▸ How to complete this task: Among the records, find the lines that hold the string "site" and return them.

---------- Data for review ----------

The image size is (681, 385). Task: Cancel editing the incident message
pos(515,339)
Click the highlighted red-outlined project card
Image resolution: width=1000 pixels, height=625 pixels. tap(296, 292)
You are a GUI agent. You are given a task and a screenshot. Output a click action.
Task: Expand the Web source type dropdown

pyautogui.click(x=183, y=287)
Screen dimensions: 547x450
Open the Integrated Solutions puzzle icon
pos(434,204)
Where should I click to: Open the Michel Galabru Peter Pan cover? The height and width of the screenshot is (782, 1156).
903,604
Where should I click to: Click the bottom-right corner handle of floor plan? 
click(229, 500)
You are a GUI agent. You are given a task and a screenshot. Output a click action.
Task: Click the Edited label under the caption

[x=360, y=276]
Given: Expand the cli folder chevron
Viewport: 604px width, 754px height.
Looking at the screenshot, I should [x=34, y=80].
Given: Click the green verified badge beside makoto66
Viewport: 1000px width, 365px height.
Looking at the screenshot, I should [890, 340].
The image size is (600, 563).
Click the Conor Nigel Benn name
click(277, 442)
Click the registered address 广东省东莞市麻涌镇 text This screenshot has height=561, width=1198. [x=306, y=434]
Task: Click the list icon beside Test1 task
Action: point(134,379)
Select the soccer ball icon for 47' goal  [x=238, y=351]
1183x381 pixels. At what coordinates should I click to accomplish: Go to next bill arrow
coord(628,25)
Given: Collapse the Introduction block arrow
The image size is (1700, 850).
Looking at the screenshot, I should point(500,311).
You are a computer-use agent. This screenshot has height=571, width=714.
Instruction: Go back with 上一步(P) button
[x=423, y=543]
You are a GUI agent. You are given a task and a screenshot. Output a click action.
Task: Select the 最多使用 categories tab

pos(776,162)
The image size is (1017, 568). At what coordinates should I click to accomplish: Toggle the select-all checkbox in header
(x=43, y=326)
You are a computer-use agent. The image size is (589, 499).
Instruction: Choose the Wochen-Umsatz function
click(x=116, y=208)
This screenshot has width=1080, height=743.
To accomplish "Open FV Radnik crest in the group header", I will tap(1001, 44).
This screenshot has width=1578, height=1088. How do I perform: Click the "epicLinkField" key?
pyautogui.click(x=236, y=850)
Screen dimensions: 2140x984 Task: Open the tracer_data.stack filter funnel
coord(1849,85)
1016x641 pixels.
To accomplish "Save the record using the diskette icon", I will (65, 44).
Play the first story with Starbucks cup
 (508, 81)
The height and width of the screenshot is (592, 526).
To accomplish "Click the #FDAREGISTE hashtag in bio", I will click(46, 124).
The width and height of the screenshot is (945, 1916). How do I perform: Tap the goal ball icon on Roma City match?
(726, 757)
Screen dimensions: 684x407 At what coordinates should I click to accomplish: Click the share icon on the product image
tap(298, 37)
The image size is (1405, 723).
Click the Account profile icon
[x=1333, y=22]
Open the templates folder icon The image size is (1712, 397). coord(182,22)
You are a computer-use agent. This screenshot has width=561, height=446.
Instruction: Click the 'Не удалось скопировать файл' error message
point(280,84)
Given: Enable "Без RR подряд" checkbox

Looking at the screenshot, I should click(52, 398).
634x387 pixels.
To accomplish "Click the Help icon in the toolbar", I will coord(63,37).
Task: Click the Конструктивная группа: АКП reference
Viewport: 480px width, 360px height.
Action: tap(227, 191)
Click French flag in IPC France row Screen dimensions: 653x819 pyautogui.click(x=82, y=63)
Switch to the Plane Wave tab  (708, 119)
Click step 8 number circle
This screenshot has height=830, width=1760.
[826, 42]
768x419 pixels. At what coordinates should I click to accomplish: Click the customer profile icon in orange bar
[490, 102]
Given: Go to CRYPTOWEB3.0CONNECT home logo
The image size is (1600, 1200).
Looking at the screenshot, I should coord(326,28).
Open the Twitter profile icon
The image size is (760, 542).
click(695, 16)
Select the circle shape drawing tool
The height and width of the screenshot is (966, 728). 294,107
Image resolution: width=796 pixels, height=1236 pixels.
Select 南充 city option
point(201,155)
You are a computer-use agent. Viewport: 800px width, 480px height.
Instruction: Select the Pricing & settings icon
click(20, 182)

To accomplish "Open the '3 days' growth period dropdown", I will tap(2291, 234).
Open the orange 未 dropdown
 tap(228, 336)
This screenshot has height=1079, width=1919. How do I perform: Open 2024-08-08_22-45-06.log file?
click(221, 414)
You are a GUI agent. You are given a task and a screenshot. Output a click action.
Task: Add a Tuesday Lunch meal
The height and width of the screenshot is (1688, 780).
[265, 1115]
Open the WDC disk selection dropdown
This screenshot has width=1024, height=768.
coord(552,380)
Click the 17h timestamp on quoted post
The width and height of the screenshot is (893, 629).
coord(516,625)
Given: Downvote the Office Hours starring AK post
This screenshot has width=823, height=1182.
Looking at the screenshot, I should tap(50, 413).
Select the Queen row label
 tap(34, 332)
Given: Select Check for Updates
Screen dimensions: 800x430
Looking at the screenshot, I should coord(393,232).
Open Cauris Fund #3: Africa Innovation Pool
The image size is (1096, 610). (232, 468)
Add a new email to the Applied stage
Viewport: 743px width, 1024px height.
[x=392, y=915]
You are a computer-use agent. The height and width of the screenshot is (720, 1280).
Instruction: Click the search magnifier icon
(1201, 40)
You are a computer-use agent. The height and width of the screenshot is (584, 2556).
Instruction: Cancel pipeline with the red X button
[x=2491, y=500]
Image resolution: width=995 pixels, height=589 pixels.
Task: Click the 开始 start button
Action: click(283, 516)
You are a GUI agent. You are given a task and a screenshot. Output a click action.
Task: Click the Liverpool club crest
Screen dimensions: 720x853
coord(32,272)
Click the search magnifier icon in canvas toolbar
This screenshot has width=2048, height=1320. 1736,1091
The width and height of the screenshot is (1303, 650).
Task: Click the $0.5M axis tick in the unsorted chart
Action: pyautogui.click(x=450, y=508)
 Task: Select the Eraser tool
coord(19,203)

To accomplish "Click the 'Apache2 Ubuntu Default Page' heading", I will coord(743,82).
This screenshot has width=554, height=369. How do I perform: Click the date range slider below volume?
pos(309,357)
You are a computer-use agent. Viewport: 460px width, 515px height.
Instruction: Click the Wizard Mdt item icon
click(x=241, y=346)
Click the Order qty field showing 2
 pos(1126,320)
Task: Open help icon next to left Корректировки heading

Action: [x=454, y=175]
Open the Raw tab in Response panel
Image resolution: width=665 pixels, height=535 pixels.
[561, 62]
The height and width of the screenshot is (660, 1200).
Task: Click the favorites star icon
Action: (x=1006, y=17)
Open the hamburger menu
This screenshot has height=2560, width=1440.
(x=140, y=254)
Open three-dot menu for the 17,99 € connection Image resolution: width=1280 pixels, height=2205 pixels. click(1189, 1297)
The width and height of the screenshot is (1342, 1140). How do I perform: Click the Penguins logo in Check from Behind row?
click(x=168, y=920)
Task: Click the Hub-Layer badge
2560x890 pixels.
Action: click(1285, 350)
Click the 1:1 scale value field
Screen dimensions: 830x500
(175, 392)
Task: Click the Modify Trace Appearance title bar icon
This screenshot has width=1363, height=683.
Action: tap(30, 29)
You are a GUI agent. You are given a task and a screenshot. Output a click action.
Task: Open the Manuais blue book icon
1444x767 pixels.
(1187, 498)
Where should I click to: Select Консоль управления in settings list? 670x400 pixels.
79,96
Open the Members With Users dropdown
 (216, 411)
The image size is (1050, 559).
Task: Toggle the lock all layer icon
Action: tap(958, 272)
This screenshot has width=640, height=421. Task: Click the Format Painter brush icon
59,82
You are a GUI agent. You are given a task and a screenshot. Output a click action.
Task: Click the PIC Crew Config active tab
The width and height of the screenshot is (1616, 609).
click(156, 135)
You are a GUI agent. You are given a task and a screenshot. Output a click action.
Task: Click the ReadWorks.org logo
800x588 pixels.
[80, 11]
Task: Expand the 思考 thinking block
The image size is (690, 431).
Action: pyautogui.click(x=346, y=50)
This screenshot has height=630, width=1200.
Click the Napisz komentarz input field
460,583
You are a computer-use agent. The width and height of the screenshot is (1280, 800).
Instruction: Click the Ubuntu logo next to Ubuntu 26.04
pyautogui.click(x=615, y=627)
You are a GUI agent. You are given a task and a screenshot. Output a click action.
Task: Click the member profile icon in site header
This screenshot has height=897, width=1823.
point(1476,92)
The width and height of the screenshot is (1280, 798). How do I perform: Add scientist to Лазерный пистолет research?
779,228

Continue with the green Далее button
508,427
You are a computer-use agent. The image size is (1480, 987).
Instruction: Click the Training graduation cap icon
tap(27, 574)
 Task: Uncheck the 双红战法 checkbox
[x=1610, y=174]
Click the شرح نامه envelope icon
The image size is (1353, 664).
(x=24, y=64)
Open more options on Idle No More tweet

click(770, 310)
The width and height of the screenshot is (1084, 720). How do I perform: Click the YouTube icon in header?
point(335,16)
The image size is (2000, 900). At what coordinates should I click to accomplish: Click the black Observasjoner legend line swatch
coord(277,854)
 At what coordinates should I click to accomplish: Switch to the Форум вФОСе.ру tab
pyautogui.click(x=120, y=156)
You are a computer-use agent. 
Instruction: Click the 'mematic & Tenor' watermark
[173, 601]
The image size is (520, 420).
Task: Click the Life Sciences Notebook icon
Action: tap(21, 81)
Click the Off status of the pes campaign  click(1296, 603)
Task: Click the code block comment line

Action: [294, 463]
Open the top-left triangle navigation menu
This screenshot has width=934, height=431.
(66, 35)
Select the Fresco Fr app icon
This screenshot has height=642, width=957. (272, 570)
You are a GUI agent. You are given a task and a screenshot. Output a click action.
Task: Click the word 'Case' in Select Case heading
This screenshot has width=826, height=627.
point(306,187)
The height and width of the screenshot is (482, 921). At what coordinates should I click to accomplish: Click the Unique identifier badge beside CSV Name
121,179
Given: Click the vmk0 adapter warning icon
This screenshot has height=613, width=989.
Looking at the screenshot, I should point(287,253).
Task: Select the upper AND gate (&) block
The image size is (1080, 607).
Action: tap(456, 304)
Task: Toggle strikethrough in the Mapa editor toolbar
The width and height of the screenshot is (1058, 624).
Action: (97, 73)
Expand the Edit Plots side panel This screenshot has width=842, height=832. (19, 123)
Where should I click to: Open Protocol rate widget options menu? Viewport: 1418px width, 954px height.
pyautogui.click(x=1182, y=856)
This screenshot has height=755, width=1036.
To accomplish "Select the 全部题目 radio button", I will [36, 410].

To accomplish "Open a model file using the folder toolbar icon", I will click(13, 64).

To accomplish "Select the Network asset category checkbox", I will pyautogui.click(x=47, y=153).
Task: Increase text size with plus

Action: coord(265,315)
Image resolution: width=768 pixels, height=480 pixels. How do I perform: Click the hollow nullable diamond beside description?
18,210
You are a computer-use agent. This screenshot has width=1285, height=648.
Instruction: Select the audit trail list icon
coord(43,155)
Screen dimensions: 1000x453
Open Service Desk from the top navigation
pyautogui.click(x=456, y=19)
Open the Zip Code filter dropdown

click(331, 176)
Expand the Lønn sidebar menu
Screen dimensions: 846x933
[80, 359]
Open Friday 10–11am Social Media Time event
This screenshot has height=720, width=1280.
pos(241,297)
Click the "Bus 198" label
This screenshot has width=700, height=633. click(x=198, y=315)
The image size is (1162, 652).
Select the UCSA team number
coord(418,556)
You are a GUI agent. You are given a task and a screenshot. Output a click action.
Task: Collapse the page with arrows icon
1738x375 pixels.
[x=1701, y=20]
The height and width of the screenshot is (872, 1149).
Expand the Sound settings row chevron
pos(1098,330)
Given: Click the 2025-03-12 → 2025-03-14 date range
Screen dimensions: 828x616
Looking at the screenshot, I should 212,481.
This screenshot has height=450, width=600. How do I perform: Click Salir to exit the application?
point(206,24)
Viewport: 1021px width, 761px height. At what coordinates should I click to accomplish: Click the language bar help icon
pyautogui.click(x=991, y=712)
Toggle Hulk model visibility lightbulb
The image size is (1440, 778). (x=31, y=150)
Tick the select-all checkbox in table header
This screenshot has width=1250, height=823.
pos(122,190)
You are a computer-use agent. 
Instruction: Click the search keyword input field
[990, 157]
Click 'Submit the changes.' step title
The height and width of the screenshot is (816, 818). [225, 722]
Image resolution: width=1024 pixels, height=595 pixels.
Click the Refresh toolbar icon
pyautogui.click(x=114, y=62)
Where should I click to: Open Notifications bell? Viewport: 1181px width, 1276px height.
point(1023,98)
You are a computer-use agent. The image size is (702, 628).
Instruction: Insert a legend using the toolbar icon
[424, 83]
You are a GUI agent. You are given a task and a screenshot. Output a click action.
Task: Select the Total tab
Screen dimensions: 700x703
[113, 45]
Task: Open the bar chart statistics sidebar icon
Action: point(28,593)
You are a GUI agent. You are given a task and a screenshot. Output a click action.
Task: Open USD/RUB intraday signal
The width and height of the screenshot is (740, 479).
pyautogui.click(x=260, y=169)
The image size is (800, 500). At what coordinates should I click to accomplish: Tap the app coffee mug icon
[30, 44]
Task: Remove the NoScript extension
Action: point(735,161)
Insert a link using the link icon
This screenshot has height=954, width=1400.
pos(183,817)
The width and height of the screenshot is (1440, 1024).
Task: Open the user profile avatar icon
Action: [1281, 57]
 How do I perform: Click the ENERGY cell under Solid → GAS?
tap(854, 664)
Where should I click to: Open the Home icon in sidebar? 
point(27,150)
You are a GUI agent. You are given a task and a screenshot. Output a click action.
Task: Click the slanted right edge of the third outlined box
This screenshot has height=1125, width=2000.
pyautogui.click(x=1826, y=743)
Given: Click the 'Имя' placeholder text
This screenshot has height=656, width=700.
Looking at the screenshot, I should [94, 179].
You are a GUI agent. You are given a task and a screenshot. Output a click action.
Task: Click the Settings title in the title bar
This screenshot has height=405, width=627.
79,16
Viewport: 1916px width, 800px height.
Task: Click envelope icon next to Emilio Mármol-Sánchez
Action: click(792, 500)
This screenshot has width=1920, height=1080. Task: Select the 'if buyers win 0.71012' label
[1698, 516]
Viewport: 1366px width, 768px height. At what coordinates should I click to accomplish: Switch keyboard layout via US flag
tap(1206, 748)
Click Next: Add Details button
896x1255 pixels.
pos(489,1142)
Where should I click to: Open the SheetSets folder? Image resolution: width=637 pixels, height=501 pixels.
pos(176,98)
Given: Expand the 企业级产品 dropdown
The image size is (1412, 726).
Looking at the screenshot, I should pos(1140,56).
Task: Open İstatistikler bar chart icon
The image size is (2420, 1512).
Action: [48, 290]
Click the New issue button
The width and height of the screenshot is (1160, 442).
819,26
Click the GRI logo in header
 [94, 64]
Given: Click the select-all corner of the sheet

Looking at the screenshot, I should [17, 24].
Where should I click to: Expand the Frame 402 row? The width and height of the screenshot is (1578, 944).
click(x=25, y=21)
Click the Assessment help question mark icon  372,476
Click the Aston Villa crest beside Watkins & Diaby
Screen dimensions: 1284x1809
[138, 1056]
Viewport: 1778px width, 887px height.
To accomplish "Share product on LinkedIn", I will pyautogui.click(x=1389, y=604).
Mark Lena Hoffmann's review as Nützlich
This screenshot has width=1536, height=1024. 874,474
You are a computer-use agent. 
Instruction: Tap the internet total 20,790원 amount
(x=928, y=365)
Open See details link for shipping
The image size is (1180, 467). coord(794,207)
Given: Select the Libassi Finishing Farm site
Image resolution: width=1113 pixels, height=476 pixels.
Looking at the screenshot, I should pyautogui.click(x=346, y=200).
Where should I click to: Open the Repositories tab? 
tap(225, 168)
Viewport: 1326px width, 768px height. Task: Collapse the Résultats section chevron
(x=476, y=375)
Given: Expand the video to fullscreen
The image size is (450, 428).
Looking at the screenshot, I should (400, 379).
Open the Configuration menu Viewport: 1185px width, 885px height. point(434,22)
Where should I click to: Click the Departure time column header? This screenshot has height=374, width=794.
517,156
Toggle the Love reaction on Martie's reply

----------

▸ Task response:
Task: Click the member profile icon in site header
Given: Select the Libassi Finishing Farm site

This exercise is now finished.